Retyping the data exactly is the task. Include every line.

-*-

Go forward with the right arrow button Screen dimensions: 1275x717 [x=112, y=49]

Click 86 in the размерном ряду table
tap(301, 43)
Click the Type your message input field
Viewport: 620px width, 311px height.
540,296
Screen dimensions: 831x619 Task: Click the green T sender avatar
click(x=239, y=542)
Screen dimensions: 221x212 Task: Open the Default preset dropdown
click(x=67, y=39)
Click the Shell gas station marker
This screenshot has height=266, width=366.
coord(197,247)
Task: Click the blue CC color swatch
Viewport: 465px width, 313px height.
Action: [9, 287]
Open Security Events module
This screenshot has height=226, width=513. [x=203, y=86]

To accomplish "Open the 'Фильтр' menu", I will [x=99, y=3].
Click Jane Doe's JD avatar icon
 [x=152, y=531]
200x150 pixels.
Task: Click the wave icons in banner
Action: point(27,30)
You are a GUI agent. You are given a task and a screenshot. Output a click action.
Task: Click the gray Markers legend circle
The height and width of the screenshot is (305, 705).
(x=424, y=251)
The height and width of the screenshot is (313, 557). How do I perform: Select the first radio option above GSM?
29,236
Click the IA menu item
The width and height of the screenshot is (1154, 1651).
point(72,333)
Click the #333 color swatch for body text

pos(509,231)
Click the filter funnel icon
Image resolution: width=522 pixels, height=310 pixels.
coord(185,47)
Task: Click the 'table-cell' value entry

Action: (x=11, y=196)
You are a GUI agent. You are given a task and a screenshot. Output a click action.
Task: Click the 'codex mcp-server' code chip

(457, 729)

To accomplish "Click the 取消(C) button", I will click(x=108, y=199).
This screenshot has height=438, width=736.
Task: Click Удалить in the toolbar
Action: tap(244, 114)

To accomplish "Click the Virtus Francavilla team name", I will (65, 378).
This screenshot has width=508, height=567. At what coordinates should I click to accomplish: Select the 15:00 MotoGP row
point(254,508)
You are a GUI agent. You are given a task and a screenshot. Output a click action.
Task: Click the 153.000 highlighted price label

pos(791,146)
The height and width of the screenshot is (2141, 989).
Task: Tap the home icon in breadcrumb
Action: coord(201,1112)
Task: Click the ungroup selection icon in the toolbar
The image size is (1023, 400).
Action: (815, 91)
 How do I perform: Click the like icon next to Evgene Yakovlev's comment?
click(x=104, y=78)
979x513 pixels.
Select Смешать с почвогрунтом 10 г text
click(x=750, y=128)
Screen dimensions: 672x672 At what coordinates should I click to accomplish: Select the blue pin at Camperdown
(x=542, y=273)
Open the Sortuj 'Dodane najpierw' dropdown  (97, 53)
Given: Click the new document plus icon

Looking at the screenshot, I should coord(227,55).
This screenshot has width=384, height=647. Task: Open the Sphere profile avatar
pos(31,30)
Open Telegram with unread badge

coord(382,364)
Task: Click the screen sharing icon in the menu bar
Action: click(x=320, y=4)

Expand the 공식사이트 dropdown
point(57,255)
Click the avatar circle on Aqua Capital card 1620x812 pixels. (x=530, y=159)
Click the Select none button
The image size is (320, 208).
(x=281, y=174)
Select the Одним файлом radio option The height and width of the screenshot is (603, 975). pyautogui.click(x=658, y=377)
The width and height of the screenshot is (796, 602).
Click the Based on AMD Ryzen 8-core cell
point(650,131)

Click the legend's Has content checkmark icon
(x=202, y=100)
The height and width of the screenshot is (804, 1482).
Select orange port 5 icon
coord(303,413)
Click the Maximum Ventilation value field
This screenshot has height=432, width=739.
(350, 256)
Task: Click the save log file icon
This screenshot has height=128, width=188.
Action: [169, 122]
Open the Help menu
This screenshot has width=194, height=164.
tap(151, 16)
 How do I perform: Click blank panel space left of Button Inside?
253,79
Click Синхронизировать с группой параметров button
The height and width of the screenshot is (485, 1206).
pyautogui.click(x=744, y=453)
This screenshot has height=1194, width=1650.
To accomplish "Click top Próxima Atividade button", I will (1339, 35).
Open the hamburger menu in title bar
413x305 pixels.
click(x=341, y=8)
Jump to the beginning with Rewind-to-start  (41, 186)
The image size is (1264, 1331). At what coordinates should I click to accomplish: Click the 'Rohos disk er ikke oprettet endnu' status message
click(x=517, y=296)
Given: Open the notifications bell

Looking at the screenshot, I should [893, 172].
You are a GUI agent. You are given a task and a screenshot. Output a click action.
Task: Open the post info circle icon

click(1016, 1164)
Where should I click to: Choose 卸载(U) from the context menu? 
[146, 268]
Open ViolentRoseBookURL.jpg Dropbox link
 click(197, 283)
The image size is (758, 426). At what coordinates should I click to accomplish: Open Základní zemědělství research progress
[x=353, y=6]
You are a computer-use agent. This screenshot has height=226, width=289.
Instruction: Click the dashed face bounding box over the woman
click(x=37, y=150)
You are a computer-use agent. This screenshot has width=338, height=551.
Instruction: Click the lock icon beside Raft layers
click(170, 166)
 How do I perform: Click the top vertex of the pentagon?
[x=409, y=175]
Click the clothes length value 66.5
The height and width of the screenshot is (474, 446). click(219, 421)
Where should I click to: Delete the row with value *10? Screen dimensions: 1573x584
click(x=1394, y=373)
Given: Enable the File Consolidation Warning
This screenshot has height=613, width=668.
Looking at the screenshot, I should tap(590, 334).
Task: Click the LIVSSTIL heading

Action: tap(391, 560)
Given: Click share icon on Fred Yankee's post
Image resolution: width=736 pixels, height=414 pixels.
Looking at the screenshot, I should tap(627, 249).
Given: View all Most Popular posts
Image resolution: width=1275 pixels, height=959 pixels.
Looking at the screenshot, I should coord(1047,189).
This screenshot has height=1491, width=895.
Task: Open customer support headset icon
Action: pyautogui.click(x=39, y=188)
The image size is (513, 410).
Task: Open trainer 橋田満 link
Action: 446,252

-*-

Exercise answer
Go forward with the right arrow button Screen dimensions: 1275x717 [x=112, y=49]

Click 86 in the размерном ряду table
tap(301, 43)
Click the Type your message input field
Viewport: 620px width, 311px height.
540,296
Screen dimensions: 831x619 Task: Click the green T sender avatar
click(x=239, y=542)
Screen dimensions: 221x212 Task: Open the Default preset dropdown
click(x=67, y=39)
Click the Shell gas station marker
This screenshot has height=266, width=366.
coord(197,247)
Task: Click the blue CC color swatch
Viewport: 465px width, 313px height.
Action: [9, 287]
Open Security Events module
This screenshot has height=226, width=513. [x=203, y=86]

To accomplish "Open the 'Фильтр' menu", I will [x=99, y=3].
Click Jane Doe's JD avatar icon
 [x=152, y=531]
200x150 pixels.
Task: Click the wave icons in banner
Action: point(27,30)
You are a GUI agent. You are given a task and a screenshot. Output a click action.
Task: Click the gray Markers legend circle
The height and width of the screenshot is (305, 705).
(x=424, y=251)
The height and width of the screenshot is (313, 557). How do I perform: Select the first radio option above GSM?
29,236
Click the IA menu item
The width and height of the screenshot is (1154, 1651).
point(72,333)
Click the #333 color swatch for body text

pos(509,231)
Click the filter funnel icon
Image resolution: width=522 pixels, height=310 pixels.
coord(185,47)
Task: Click the 'table-cell' value entry

Action: (x=11, y=196)
You are a GUI agent. You are given a task and a screenshot. Output a click action.
Task: Click the 'codex mcp-server' code chip

(457, 729)

To accomplish "Click the 取消(C) button", I will click(x=108, y=199).
This screenshot has height=438, width=736.
Task: Click Удалить in the toolbar
Action: tap(244, 114)

To accomplish "Click the Virtus Francavilla team name", I will (65, 378).
This screenshot has width=508, height=567. At what coordinates should I click to accomplish: Select the 15:00 MotoGP row
point(254,508)
You are a GUI agent. You are given a task and a screenshot. Output a click action.
Task: Click the 153.000 highlighted price label

pos(791,146)
The height and width of the screenshot is (2141, 989).
Task: Tap the home icon in breadcrumb
Action: coord(201,1112)
Task: Click the ungroup selection icon in the toolbar
The image size is (1023, 400).
Action: (815, 91)
 How do I perform: Click the like icon next to Evgene Yakovlev's comment?
click(x=104, y=78)
979x513 pixels.
Select Смешать с почвогрунтом 10 г text
click(x=750, y=128)
Screen dimensions: 672x672 At what coordinates should I click to accomplish: Select the blue pin at Camperdown
(x=542, y=273)
Open the Sortuj 'Dodane najpierw' dropdown  (97, 53)
Given: Click the new document plus icon

Looking at the screenshot, I should coord(227,55).
This screenshot has width=384, height=647. Task: Open the Sphere profile avatar
pos(31,30)
Open Telegram with unread badge

coord(382,364)
Task: Click the screen sharing icon in the menu bar
Action: click(x=320, y=4)

Expand the 공식사이트 dropdown
point(57,255)
Click the avatar circle on Aqua Capital card 1620x812 pixels. (x=530, y=159)
Click the Select none button
The image size is (320, 208).
(x=281, y=174)
Select the Одним файлом radio option The height and width of the screenshot is (603, 975). pyautogui.click(x=658, y=377)
The width and height of the screenshot is (796, 602).
Click the Based on AMD Ryzen 8-core cell
point(650,131)

Click the legend's Has content checkmark icon
(x=202, y=100)
The height and width of the screenshot is (804, 1482).
Select orange port 5 icon
coord(303,413)
Click the Maximum Ventilation value field
This screenshot has height=432, width=739.
(350, 256)
Task: Click the save log file icon
This screenshot has height=128, width=188.
Action: [169, 122]
Open the Help menu
This screenshot has width=194, height=164.
tap(151, 16)
 How do I perform: Click blank panel space left of Button Inside?
253,79
Click Синхронизировать с группой параметров button
The height and width of the screenshot is (485, 1206).
pyautogui.click(x=744, y=453)
This screenshot has height=1194, width=1650.
To accomplish "Click top Próxima Atividade button", I will (1339, 35).
Open the hamburger menu in title bar
413x305 pixels.
click(x=341, y=8)
Jump to the beginning with Rewind-to-start  (41, 186)
The image size is (1264, 1331). At what coordinates should I click to accomplish: Click the 'Rohos disk er ikke oprettet endnu' status message
click(x=517, y=296)
Given: Open the notifications bell

Looking at the screenshot, I should [893, 172].
You are a GUI agent. You are given a task and a screenshot. Output a click action.
Task: Open the post info circle icon

click(1016, 1164)
Where should I click to: Choose 卸载(U) from the context menu? 
[146, 268]
Open ViolentRoseBookURL.jpg Dropbox link
 click(197, 283)
The image size is (758, 426). At what coordinates should I click to accomplish: Open Základní zemědělství research progress
[x=353, y=6]
You are a computer-use agent. This screenshot has height=226, width=289.
Instruction: Click the dashed face bounding box over the woman
click(x=37, y=150)
You are a computer-use agent. This screenshot has width=338, height=551.
Instruction: Click the lock icon beside Raft layers
click(170, 166)
 How do I perform: Click the top vertex of the pentagon?
[x=409, y=175]
Click the clothes length value 66.5
The height and width of the screenshot is (474, 446). click(219, 421)
Where should I click to: Delete the row with value *10? Screen dimensions: 1573x584
click(x=1394, y=373)
Given: Enable the File Consolidation Warning
This screenshot has height=613, width=668.
Looking at the screenshot, I should tap(590, 334).
Task: Click the LIVSSTIL heading

Action: tap(391, 560)
Given: Click share icon on Fred Yankee's post
Image resolution: width=736 pixels, height=414 pixels.
Looking at the screenshot, I should tap(627, 249).
Given: View all Most Popular posts
Image resolution: width=1275 pixels, height=959 pixels.
Looking at the screenshot, I should coord(1047,189).
This screenshot has height=1491, width=895.
Task: Open customer support headset icon
Action: pyautogui.click(x=39, y=188)
The image size is (513, 410).
Task: Open trainer 橋田満 link
Action: 446,252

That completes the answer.